# 2013 Rogue



## carol65 (Aug 2, 2019)

I have a 2013 Rogue. When I go over a bump or pothole on the rear passenger side I hear a jingling sound. I also have a problem when I turn the steering wheel to the left or right while leaving from a parked position I hear a rubbing sound in the rear. It also happens when I am backing up and turning the wheel. But I don't hear it while driving and turning the wheel. The transmission light came on 2 times before all this started. Any ideas what this might be?


----------



## rogoman (Dec 16, 2004)

The jingling noise in the rear of the car may be caused by a broken tail pipe hanger, a loose heat shield or a broken internal baffle inside of the muffler.

To answer your question about the transmission light coming on, one of the first things to do is perform an ECU code readout with a portable scan tool to see what fault codes are set.
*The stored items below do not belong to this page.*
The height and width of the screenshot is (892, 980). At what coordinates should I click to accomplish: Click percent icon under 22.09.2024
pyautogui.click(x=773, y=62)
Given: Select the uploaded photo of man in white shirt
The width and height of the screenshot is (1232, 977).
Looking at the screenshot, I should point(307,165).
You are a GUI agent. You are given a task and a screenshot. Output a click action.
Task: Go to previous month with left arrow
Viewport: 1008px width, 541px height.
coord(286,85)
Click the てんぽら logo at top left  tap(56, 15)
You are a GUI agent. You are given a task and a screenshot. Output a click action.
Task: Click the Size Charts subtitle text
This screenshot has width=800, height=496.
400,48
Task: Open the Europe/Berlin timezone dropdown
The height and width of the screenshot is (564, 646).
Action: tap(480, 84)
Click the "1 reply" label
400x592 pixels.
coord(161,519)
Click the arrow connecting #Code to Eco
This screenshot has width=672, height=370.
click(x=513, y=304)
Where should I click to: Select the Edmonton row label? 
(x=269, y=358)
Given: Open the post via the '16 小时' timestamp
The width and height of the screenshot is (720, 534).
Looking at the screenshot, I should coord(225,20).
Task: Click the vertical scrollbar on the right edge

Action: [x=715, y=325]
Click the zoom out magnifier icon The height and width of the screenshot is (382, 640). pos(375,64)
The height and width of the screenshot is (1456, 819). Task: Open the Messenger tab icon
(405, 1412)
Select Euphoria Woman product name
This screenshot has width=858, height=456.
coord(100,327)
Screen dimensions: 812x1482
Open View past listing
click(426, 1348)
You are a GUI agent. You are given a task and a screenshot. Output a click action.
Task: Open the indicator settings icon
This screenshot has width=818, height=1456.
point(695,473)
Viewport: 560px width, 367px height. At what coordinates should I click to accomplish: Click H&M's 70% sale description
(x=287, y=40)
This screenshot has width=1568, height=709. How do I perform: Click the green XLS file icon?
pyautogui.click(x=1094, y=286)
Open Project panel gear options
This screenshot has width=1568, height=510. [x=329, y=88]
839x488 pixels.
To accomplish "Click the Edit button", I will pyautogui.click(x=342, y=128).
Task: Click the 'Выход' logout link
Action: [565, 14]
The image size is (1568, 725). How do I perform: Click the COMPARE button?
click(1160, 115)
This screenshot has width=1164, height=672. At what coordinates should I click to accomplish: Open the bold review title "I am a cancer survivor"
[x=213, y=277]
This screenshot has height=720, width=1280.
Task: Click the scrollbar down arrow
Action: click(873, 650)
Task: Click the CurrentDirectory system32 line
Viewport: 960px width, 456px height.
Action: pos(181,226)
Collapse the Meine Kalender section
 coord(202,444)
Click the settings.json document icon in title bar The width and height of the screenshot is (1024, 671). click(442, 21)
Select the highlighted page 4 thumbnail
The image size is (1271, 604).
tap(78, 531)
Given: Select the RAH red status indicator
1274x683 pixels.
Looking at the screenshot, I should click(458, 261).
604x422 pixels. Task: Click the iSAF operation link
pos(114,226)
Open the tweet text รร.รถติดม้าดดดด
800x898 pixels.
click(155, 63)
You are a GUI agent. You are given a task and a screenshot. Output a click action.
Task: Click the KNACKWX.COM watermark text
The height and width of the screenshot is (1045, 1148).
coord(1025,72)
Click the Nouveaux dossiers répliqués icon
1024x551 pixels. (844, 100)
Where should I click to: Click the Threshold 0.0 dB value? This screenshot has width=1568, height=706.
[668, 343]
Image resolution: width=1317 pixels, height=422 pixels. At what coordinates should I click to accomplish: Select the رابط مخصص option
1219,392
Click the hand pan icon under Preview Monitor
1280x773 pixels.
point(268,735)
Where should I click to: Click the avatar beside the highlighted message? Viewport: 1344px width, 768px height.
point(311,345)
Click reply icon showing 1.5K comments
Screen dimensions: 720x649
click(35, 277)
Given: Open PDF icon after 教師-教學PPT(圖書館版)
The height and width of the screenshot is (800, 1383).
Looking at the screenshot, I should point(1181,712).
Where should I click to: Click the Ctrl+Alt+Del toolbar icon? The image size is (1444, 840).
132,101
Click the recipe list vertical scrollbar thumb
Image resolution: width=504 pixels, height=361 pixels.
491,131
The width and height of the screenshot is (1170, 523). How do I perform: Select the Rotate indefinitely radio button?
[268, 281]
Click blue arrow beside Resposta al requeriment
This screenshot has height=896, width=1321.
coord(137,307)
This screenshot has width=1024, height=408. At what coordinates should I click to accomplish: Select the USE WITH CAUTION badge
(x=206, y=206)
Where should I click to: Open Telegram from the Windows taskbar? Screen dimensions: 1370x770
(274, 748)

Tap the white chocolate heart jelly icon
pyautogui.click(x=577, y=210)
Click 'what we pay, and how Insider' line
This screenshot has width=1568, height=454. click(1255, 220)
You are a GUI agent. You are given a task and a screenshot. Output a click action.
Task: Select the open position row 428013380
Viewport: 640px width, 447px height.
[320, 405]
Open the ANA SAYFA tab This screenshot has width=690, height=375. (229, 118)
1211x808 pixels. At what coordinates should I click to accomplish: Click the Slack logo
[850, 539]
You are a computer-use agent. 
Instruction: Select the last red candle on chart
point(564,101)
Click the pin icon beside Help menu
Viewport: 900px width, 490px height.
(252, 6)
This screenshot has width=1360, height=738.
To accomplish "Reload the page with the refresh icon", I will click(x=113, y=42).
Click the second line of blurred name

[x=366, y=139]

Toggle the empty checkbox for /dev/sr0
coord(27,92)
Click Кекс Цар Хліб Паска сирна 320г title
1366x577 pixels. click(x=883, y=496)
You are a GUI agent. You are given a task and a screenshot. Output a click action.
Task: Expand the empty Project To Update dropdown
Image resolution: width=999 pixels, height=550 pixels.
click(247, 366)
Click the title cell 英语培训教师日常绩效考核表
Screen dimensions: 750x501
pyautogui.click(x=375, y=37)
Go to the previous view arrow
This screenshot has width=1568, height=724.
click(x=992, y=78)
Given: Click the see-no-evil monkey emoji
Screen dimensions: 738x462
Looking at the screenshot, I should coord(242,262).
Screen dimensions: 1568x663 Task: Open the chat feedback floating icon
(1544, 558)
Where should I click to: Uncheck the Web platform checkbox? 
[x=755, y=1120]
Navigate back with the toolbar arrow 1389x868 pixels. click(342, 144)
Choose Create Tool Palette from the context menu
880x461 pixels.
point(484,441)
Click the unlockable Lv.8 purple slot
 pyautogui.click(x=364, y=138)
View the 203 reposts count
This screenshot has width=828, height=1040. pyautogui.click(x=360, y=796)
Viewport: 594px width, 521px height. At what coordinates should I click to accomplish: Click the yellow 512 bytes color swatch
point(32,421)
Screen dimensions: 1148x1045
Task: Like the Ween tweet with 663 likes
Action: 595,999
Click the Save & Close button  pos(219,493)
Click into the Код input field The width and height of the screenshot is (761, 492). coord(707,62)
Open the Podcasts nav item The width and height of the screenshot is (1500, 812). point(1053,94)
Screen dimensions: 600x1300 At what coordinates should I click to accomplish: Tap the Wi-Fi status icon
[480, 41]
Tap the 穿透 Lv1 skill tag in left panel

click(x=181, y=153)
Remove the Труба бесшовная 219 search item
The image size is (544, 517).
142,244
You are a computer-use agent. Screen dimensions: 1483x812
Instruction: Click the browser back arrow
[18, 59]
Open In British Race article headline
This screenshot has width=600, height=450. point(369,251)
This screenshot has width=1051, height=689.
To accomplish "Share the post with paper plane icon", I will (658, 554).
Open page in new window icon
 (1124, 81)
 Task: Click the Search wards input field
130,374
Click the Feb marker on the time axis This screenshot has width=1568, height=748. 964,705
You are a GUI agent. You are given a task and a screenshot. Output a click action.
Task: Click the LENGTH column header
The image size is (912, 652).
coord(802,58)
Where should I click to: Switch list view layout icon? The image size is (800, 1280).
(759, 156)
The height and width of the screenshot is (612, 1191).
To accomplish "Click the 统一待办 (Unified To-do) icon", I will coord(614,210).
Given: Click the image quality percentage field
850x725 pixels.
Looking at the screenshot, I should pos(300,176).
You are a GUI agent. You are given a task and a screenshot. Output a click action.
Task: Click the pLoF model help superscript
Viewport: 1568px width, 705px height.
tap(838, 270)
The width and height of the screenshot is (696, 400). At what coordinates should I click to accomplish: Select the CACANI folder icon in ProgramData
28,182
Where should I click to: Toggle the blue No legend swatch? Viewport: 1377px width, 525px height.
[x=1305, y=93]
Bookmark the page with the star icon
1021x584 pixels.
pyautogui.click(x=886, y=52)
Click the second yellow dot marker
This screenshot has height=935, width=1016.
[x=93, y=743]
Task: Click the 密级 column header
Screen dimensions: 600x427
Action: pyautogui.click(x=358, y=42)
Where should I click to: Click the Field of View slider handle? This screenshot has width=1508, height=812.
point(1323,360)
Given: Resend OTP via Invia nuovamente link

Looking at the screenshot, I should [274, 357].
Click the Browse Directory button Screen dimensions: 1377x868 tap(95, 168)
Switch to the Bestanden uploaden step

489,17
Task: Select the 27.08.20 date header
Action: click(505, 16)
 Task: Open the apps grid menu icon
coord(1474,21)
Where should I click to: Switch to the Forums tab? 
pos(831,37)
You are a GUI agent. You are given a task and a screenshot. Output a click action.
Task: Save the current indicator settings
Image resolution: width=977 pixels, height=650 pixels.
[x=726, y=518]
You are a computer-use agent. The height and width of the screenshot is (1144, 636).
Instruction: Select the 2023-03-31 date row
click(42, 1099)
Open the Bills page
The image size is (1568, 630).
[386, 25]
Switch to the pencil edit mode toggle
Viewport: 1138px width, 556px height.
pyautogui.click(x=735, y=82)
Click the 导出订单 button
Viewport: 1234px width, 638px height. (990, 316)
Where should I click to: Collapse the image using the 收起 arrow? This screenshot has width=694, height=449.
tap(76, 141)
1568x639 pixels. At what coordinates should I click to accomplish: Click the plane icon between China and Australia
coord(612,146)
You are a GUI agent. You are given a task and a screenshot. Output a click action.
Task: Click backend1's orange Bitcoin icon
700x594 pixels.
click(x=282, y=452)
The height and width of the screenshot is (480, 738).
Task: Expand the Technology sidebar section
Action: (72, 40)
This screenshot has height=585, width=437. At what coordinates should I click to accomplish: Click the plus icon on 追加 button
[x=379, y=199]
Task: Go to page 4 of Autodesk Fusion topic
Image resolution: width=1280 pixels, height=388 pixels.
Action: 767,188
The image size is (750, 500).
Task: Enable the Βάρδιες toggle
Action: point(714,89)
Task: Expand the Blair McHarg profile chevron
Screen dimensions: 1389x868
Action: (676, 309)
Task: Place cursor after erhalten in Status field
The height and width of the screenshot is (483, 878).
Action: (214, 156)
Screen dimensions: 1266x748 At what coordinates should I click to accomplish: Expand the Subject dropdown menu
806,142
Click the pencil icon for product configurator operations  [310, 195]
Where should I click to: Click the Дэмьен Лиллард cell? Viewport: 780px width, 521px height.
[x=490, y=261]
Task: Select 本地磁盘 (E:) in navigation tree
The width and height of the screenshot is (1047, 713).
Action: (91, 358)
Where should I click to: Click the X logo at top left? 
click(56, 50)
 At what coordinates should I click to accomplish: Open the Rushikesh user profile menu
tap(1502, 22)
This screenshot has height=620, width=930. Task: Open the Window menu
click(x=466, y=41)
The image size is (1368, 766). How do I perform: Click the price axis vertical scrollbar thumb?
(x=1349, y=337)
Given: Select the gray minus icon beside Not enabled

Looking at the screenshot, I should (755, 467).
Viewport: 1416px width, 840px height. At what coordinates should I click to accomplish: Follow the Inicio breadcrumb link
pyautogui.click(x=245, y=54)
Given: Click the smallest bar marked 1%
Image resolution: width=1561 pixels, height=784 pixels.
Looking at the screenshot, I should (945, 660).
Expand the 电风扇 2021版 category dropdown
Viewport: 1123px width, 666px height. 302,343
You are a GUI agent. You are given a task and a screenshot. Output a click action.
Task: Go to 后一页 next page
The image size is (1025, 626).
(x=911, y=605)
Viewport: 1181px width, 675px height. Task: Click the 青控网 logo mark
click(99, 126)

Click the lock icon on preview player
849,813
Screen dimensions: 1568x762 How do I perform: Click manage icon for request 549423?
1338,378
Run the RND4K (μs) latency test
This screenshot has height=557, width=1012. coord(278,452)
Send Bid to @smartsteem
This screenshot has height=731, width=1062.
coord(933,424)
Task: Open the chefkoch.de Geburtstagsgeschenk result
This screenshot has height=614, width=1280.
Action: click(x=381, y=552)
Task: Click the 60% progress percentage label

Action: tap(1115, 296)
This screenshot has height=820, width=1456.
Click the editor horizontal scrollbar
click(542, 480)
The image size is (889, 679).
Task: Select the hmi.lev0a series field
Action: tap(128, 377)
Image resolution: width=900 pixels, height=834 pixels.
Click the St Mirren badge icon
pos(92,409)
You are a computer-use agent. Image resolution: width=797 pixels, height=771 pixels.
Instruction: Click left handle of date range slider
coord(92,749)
The tool can be purchased at most auto parts stores. Most auto parts stores will perform an ECU code readout for free. Post the actual codes here on the forum so that we may be able to help you further. If there is one or more fault codes set, they can help point to the malfunction. If you have a copy of the FSM for your vehicle, the code readout procedure is described there along with a listing of codes. You can download a copy of the FSM from this web site: https://ownersmanuals2.com/. The sections EC.PDF and TM.PDF are the ones you need to read.


----------



## carol65 (Aug 2, 2019)

rogoman said:


> The jingling noise in the rear of the car may be caused by a broken tail pipe hanger, a loose heat shield or a broken internal baffle inside of the muffler.
> 
> To answer your question about the transmission light coming on, one of the first things to do is perform an ECU code readout with a portable scan tool to see what fault codes are set. The tool can be purchased at most auto parts stores. Most auto parts stores will perform an ECU code readout for free. Post the actual codes here on the forum so that we may be able to help you further. If there is one or more fault codes set, they can help point to the malfunction. If you have a copy of the FSM for your vehicle, the code readout procedure is described there along with a listing of codes. You can download a copy of the FSM from this web site: https://ownersmanuals2.com/. The sections EC.PDF and TM.PDF are the ones you need to read.


The light has not come back on in over a month now. Can it still be read without the light coming on? I did take it to a garage for a test drive and of course the mechanic did not hear anything. He did suggest that I get the transfer case fluid changed and see if that helps. He checked underneath and said everything looks fine, he didn't see anything loose.


----------



## rogoman (Dec 16, 2004)

The ECU can still be read without the dash light coming on. Certain ECU codes can be set without the light ever coming on and certain other codes get reset after so many cycles of operation when the problem goes away..


----------



## carol65 (Aug 2, 2019)

rogoman said:


> The ECU can still be read without the dash light coming on. Certain ECU codes can be set without the light ever coming on and certain other codes get reset after so many cycles of operation when the problem goes away..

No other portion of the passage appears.